INSTRUCTIONS TO FOLLOW: Rewrite the entries from the line containing "Task: Open the '5m ago' reply timestamp" down to the line containing "click(303, 383)", replacing "dropdown" with "drop-down list" and leaving everything else unchanged.

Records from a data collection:
++++++

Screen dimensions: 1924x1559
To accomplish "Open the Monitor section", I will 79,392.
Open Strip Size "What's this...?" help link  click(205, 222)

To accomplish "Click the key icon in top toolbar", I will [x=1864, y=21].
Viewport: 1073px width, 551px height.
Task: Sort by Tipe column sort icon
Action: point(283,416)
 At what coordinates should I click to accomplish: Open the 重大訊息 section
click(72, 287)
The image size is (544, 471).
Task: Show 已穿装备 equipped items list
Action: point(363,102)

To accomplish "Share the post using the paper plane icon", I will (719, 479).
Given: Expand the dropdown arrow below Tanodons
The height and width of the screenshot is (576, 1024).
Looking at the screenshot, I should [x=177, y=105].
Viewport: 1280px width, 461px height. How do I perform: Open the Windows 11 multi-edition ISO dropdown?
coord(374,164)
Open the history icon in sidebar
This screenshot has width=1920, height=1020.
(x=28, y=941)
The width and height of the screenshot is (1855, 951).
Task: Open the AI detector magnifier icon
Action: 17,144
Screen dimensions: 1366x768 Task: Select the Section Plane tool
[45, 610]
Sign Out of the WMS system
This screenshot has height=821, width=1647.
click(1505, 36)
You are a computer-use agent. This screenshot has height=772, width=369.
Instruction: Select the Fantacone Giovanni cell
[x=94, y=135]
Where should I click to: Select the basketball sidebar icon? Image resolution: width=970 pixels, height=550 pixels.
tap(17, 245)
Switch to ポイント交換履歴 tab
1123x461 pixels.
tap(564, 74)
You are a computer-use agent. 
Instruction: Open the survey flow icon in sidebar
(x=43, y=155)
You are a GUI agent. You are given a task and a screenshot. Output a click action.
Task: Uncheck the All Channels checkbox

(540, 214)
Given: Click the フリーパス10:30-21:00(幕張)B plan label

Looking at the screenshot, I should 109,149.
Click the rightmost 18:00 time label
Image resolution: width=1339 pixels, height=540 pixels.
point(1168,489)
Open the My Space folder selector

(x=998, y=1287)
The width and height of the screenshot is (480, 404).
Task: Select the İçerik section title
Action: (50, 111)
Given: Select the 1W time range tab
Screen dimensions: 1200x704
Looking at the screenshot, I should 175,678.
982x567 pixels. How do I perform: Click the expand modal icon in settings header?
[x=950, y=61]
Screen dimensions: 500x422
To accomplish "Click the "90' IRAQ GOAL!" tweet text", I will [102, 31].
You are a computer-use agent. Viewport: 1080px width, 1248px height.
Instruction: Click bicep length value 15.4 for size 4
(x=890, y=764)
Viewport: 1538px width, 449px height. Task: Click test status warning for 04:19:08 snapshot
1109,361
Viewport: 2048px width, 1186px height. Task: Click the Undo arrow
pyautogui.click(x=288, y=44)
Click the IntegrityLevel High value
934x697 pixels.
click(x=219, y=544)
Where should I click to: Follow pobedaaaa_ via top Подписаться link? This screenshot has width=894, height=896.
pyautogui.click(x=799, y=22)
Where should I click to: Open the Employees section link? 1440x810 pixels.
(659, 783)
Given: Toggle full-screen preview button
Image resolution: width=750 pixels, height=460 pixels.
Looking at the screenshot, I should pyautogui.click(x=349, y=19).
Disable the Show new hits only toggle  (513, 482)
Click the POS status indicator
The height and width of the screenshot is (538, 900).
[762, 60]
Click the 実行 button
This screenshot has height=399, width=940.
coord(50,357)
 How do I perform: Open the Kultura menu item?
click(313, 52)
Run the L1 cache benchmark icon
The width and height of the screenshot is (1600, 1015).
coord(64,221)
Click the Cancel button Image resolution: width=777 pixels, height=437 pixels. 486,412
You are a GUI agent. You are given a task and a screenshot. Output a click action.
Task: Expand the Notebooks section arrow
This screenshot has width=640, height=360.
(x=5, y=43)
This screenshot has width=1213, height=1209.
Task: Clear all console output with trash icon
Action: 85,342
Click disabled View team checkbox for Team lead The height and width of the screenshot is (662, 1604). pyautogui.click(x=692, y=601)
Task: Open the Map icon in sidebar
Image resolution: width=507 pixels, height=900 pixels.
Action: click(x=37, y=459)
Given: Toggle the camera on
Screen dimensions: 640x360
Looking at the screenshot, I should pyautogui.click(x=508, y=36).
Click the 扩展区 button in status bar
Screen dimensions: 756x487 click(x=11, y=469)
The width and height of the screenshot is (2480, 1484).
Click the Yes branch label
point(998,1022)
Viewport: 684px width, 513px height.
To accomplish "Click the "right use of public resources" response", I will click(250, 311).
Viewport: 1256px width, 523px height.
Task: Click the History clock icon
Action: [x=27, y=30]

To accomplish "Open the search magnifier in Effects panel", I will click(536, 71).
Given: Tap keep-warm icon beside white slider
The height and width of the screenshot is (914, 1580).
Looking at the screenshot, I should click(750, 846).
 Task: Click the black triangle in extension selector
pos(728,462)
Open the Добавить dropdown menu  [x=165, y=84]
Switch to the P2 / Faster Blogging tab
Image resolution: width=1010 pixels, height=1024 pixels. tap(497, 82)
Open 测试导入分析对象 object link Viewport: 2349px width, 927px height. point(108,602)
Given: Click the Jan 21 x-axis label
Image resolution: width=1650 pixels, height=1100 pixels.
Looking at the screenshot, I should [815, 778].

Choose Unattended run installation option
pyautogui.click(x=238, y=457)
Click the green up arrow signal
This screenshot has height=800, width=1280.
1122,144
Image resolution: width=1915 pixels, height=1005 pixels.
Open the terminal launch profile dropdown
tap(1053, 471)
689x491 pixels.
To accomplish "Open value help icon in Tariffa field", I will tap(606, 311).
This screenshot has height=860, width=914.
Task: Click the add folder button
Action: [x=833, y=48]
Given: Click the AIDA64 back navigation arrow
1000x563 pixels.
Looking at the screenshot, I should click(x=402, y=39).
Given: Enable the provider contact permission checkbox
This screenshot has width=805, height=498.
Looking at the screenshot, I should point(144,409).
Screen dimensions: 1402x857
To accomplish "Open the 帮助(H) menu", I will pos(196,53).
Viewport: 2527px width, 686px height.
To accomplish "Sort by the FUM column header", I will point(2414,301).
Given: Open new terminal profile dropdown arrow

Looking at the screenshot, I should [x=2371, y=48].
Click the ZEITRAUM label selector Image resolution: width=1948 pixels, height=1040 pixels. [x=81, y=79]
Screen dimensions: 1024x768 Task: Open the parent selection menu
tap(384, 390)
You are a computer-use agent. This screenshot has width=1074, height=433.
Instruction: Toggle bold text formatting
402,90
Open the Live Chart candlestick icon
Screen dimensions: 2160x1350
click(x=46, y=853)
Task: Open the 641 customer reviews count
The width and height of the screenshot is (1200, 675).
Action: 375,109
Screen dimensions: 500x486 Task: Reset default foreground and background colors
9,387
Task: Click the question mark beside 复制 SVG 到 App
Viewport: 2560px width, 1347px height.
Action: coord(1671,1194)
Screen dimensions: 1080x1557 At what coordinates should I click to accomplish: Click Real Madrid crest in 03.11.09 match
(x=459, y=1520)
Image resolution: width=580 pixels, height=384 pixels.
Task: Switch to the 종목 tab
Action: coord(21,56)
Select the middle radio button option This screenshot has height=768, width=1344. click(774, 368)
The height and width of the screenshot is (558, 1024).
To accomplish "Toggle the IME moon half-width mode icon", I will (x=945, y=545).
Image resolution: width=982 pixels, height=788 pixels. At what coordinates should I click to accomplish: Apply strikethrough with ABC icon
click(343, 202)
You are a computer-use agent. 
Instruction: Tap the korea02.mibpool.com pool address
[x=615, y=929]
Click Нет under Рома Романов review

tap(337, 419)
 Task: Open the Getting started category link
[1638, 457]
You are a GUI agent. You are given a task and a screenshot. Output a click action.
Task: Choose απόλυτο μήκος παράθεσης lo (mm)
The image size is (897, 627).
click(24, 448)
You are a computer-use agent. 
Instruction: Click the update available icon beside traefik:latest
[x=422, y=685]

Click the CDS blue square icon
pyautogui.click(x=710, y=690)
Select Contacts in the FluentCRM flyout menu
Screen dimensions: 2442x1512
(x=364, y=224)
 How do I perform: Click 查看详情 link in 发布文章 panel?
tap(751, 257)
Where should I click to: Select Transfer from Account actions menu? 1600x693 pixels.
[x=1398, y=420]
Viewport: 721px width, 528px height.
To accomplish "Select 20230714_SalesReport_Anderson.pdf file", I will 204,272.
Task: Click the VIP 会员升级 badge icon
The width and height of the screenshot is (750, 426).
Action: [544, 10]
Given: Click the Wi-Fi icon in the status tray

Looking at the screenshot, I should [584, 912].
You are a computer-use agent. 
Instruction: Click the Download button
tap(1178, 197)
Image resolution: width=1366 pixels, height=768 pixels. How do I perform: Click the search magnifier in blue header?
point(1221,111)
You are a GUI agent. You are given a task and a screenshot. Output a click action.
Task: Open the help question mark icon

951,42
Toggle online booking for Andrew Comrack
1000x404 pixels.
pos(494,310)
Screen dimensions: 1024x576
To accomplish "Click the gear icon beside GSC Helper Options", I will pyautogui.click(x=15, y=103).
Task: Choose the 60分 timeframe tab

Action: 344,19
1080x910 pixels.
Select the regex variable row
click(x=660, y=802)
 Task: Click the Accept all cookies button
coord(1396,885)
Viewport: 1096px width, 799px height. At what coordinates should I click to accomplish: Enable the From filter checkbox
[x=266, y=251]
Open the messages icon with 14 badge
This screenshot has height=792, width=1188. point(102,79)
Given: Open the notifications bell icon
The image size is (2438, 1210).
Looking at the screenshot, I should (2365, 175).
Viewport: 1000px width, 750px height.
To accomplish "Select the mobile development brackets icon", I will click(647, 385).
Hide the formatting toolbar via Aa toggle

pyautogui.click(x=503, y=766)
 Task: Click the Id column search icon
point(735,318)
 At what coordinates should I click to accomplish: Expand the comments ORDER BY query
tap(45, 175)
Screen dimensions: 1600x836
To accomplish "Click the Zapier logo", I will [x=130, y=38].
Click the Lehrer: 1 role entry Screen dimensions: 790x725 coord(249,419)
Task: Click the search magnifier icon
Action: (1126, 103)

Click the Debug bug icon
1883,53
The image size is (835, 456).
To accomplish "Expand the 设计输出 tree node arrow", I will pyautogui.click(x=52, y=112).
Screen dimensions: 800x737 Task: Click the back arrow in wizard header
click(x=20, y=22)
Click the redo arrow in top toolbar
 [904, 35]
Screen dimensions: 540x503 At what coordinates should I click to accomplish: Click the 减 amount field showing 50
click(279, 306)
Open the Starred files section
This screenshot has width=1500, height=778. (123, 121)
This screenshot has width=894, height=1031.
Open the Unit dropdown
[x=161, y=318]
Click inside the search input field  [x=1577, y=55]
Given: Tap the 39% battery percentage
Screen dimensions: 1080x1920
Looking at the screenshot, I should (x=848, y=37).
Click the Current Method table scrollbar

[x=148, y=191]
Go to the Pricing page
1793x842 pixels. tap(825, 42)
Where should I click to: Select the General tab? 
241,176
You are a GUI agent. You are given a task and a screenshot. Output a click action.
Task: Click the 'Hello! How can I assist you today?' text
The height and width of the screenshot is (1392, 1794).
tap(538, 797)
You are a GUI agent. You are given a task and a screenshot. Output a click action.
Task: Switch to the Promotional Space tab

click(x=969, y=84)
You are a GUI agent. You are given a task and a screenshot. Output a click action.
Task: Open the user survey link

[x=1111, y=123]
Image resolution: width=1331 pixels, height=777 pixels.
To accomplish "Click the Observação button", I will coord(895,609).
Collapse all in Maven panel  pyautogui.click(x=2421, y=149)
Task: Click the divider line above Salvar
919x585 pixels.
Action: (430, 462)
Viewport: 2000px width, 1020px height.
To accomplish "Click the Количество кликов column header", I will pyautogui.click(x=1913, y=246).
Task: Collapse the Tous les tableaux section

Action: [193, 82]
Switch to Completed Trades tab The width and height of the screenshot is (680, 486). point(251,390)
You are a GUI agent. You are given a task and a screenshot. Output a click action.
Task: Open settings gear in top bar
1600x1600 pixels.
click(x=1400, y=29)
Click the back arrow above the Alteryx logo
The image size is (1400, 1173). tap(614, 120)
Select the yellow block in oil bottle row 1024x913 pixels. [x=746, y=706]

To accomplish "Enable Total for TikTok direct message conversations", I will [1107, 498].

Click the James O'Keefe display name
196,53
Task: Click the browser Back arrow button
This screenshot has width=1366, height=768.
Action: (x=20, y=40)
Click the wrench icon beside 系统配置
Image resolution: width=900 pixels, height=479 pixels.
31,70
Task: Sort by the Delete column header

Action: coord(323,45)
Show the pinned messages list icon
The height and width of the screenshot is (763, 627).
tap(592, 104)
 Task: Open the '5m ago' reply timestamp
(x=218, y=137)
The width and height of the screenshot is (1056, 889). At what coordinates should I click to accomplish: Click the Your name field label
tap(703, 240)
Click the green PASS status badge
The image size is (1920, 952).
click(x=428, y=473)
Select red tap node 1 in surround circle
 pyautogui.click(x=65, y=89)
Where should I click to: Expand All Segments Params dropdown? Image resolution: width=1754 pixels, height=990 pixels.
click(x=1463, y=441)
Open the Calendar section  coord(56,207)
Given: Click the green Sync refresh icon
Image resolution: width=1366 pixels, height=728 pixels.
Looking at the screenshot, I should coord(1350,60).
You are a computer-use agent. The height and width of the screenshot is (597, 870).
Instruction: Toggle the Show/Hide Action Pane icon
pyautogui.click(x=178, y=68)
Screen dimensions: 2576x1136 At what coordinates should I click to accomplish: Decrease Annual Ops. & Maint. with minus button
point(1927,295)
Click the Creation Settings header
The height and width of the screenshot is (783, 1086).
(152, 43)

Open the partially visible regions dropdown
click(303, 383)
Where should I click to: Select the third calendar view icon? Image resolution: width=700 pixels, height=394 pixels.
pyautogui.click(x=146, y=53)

++++++

THE SOLUTION:
 Task: Open the '5m ago' reply timestamp
(x=218, y=137)
The width and height of the screenshot is (1056, 889). At what coordinates should I click to accomplish: Click the Your name field label
tap(703, 240)
Click the green PASS status badge
The image size is (1920, 952).
click(x=428, y=473)
Select red tap node 1 in surround circle
 pyautogui.click(x=65, y=89)
Where should I click to: Expand All Segments Params drop-down list? Image resolution: width=1754 pixels, height=990 pixels.
click(x=1463, y=441)
Open the Calendar section  coord(56,207)
Given: Click the green Sync refresh icon
Image resolution: width=1366 pixels, height=728 pixels.
Looking at the screenshot, I should coord(1350,60).
You are a computer-use agent. The height and width of the screenshot is (597, 870).
Instruction: Toggle the Show/Hide Action Pane icon
pyautogui.click(x=178, y=68)
Screen dimensions: 2576x1136 At what coordinates should I click to accomplish: Decrease Annual Ops. & Maint. with minus button
point(1927,295)
Click the Creation Settings header
The height and width of the screenshot is (783, 1086).
(152, 43)

Open the partially visible regions drop-down list
click(303, 383)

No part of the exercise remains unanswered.